People who seem to fall and die for no reason in quick succession - that's an exposure!This crime thriller from Switzerland has something of science fiction.An invisible power that decides on life and death and threatens to paralyze an entire country?Unfortunately, this thrill takes only a few minutes from the beginning, then it will be conventional.Very conventional.And this Zurich “crime scene” drips like an infusion.
In the dialogues, it is quite technically too technically in “chamber fibrillation”, a crime thriller about implanted defibrillators, whose carriers now float in mortal danger after a cyber attack.It is teeming with vocabulary such as "source code", "update", "reset" and "repository".Here is the hustle and bustle in the clinics and a lot of “tatütata” on the streets, since the feverish search for the perpetrator (or the perpetrator) and the “digital key”, which promises immediate healing from the sabotage.
Greed for money in the healthcare system-that wants to be the heading of this film, but the authors Petra Ivanov and André Küttel give the book an overdose on (side) topics.Revenge, a brother-in-law, competition in the high-tech industry, then also the dream of the Reibach on the stock exchange-everything in this strip, none of it really wants to work.

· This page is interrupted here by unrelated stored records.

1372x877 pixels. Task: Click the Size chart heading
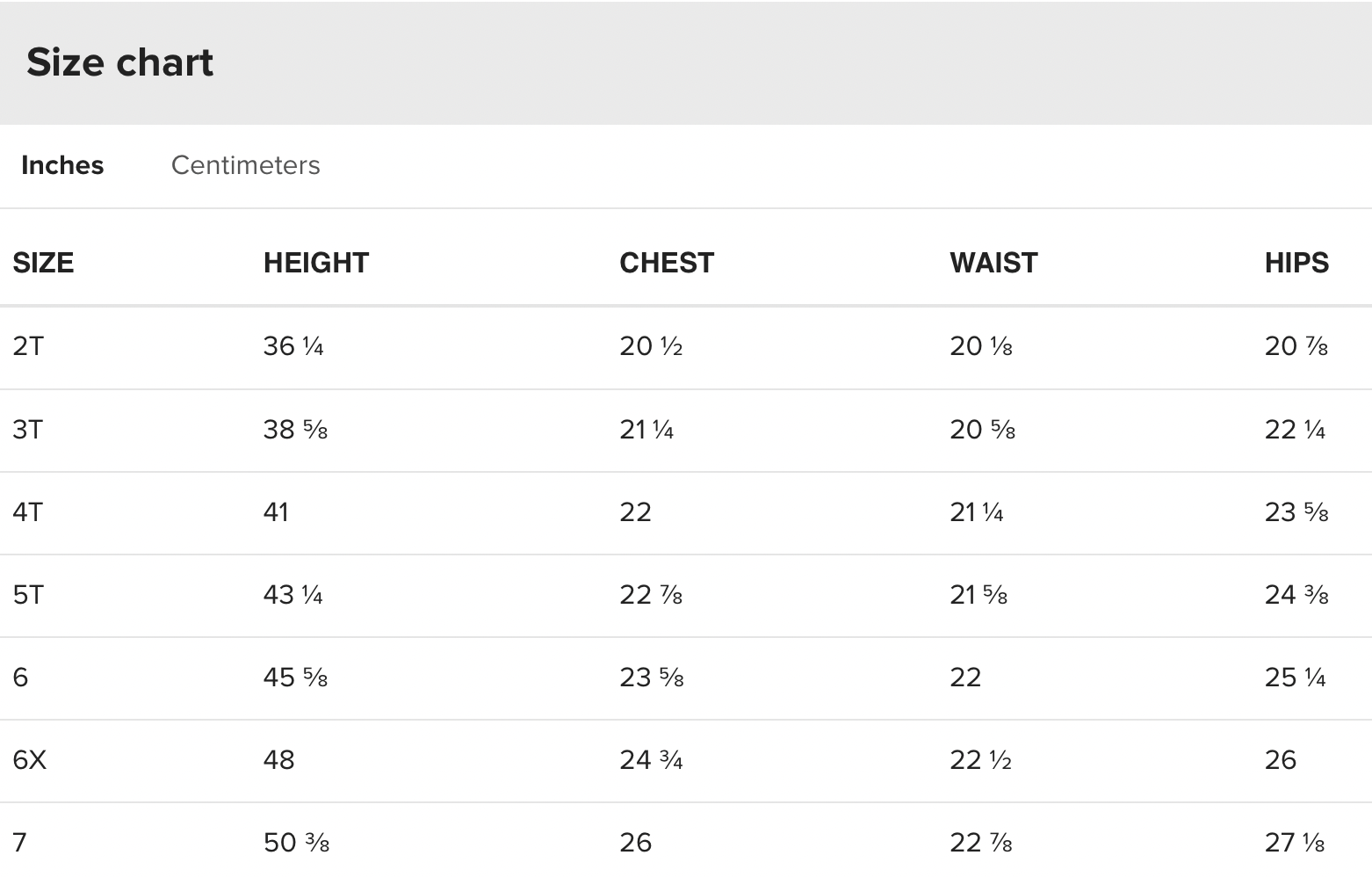pos(120,62)
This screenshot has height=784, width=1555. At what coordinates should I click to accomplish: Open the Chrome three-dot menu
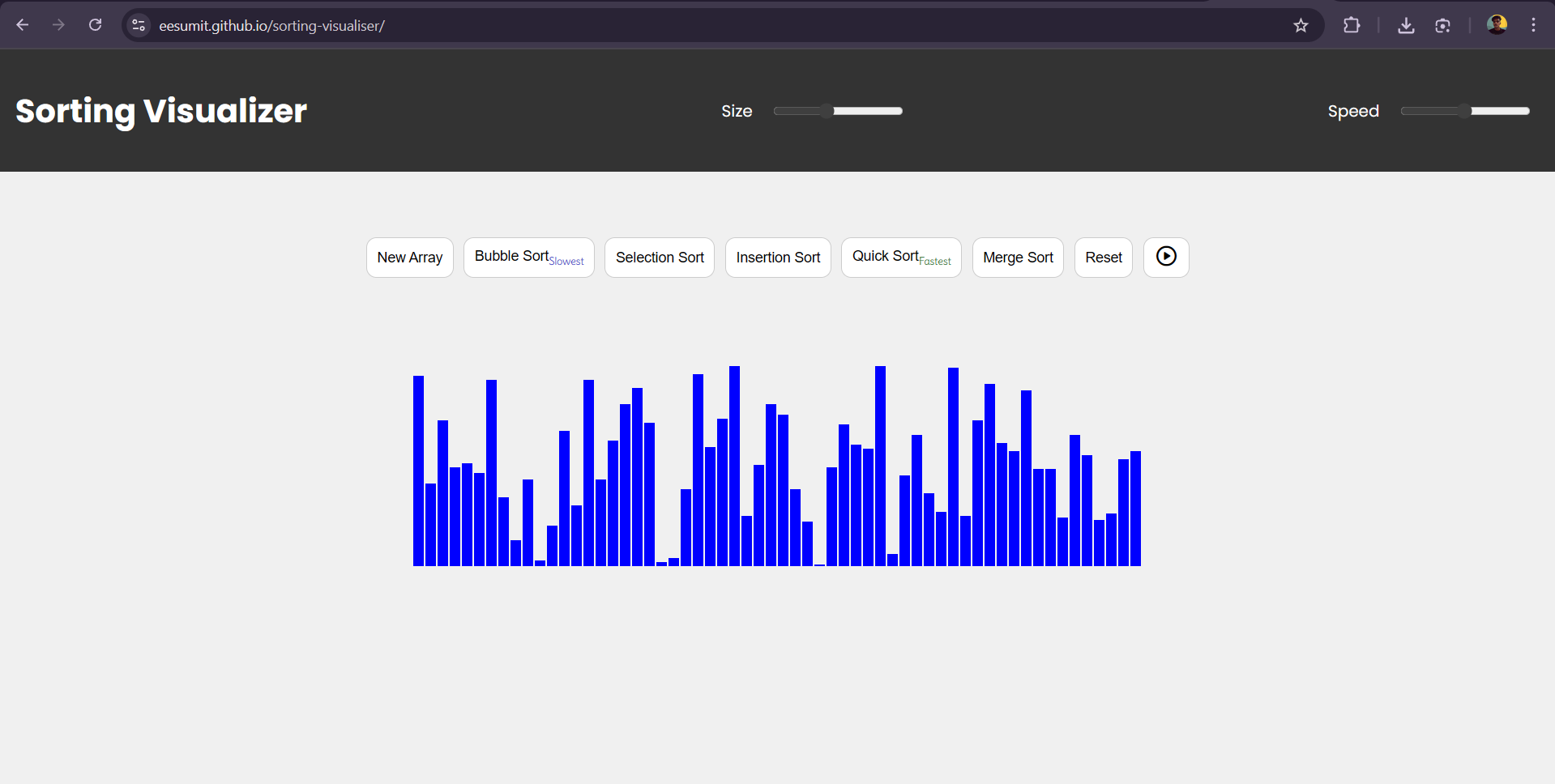[x=1533, y=25]
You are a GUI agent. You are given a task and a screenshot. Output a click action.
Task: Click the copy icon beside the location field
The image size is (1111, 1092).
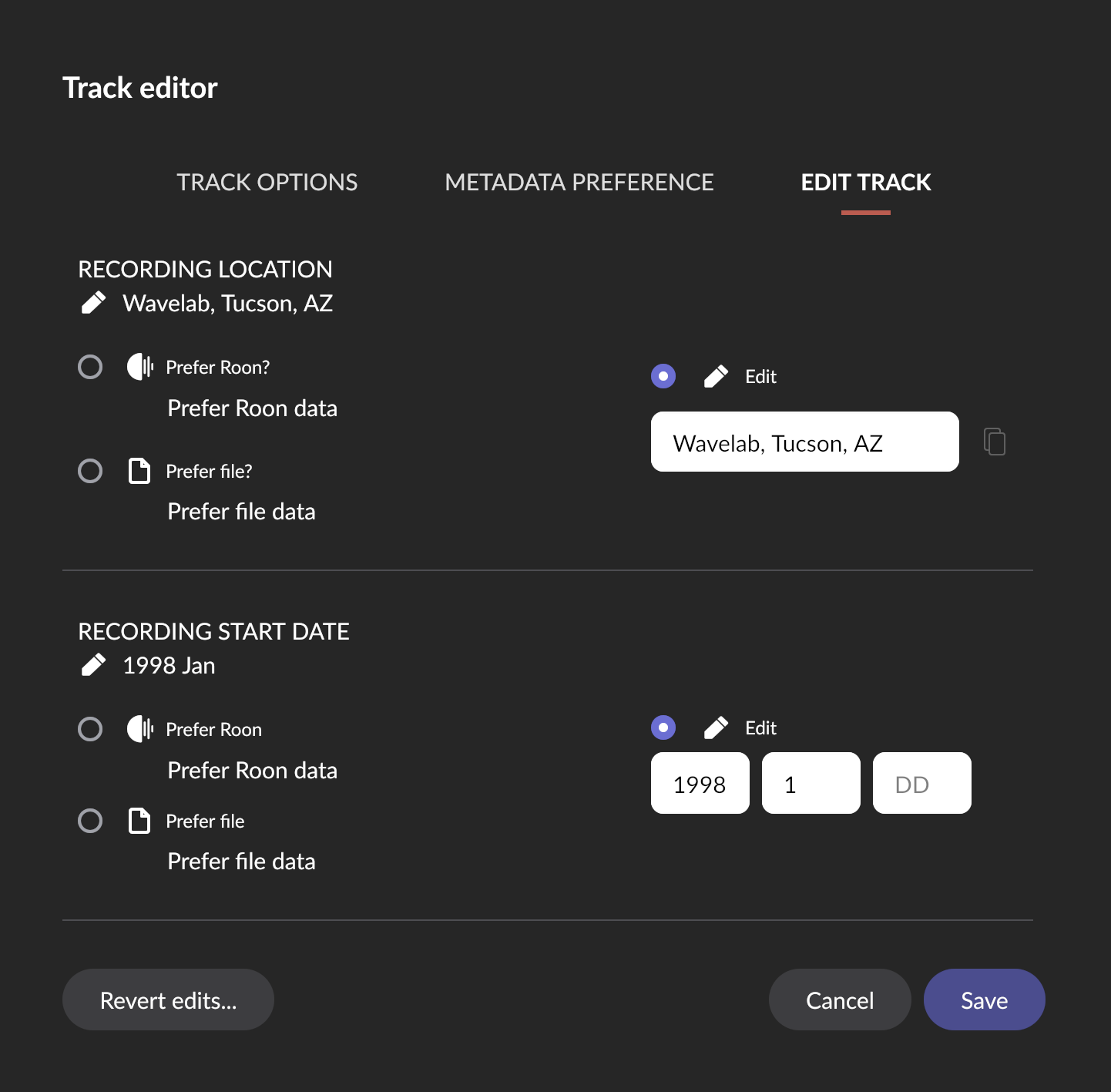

As big as the ambition of the makers, the team, which the catastrophe wants to stop with several thousand potential victims.It is clear that investigating beyond himself belongs to the DNA of every thriller, here the vertebrae of the two commissioners (Carol Schuler and Anna Pieri Zuger), one of whom is also affected, and their ingenious helper (Aaron Arens) is particularly ridiculous (directed by Barbara Kulcsar).
There is still an original, strong moment at the end when an opera aria gets the computer up and running again, but that can no longer save the patient "chamber fibrillation".Brain death!